▶ YOUR TASK: Where a line in the material below has the string "computer", please report it.

▶ DATA LISTING:
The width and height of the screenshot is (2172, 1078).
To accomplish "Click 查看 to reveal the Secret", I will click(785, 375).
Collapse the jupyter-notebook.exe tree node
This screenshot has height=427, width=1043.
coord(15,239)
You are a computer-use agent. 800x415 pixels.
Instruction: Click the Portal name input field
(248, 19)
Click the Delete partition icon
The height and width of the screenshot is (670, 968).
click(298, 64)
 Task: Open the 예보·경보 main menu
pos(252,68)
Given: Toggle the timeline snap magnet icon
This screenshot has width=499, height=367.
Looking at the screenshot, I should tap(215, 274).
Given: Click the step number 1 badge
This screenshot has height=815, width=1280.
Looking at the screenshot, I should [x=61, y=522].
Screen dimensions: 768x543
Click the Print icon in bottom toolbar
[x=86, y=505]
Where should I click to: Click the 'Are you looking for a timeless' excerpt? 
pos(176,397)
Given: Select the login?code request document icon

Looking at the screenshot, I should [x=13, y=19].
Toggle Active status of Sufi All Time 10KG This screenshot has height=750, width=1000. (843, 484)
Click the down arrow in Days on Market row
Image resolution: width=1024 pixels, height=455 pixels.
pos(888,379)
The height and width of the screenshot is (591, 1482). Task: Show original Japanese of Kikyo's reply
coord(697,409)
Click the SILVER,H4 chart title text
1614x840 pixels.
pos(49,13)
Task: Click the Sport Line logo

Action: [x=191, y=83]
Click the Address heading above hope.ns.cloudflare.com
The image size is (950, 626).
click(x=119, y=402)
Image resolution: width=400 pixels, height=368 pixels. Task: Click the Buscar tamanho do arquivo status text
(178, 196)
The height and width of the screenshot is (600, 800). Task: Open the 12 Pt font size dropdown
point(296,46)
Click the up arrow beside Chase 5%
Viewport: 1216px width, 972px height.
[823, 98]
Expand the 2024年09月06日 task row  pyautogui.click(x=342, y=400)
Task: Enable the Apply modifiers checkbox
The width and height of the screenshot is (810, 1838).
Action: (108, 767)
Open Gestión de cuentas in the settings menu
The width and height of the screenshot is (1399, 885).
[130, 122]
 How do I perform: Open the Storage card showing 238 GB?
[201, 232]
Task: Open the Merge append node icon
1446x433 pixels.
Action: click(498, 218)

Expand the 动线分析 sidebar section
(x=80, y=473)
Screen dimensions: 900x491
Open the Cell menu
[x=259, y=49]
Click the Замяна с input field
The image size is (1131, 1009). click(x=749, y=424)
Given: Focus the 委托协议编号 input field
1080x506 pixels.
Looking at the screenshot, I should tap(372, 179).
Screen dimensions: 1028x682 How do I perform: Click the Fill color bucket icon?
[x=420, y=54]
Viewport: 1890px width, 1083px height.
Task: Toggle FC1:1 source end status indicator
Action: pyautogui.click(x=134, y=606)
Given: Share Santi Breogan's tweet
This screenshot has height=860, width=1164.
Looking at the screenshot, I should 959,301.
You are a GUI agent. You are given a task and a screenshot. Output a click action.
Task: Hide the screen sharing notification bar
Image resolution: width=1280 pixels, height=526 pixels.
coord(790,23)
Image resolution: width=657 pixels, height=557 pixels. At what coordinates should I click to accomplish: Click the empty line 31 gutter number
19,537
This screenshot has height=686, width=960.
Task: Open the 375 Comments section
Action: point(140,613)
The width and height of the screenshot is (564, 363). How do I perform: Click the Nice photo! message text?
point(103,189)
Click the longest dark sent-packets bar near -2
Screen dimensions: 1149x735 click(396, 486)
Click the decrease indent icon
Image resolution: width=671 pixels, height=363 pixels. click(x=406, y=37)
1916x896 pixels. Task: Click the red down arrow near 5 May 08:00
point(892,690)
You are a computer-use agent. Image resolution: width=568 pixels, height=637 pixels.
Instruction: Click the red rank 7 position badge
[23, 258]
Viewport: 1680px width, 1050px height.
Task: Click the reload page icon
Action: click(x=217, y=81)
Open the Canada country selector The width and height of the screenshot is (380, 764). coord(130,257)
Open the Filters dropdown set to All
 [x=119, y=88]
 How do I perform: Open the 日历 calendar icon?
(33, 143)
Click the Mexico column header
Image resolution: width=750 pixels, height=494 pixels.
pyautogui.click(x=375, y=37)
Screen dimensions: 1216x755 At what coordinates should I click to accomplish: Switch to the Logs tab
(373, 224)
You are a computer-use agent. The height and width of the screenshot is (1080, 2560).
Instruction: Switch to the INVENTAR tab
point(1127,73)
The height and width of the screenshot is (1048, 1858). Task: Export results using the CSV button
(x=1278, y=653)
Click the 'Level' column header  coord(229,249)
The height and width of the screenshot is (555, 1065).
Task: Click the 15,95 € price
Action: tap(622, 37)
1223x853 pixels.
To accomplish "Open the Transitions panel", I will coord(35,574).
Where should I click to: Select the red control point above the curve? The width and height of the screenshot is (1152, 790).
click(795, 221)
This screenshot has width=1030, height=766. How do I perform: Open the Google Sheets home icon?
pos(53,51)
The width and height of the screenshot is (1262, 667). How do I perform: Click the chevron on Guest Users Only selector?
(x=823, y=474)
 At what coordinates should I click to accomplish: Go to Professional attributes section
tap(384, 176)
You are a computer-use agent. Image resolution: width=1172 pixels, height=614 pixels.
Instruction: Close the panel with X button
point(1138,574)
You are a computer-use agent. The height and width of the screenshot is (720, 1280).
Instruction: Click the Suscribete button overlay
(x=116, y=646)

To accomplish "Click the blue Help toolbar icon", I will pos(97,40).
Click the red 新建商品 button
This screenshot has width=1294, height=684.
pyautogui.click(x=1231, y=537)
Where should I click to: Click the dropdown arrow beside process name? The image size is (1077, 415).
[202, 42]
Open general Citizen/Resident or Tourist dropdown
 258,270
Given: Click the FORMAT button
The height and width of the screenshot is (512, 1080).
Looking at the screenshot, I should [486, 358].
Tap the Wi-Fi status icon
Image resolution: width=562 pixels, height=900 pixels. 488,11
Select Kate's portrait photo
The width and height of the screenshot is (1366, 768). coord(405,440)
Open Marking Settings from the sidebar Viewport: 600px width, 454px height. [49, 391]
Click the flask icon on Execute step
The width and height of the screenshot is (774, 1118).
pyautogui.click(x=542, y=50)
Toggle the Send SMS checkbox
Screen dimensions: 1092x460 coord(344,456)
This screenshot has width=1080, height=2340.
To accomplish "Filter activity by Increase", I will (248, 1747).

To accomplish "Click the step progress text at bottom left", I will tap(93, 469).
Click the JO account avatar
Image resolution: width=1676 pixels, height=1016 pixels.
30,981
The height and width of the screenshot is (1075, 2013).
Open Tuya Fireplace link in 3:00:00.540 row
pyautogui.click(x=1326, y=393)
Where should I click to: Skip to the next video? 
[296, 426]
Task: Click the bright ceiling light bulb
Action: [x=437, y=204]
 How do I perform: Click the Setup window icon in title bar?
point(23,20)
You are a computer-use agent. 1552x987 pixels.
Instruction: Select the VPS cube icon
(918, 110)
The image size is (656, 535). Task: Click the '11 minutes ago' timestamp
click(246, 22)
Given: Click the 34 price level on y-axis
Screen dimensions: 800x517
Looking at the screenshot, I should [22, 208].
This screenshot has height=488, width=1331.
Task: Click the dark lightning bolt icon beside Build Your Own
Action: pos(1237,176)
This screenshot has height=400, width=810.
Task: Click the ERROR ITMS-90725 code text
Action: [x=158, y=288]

▶ RESULT OF THIS TASK:
You are a computer-use agent. 800x415 pixels.
You are a computer-use agent. Image resolution: width=568 pixels, height=637 pixels.
You are a computer-use agent. The height and width of the screenshot is (1080, 2560).
You are a computer-use agent. Image resolution: width=1172 pixels, height=614 pixels.
You are a computer-use agent. The height and width of the screenshot is (720, 1280).
You are a computer-use agent. 1552x987 pixels.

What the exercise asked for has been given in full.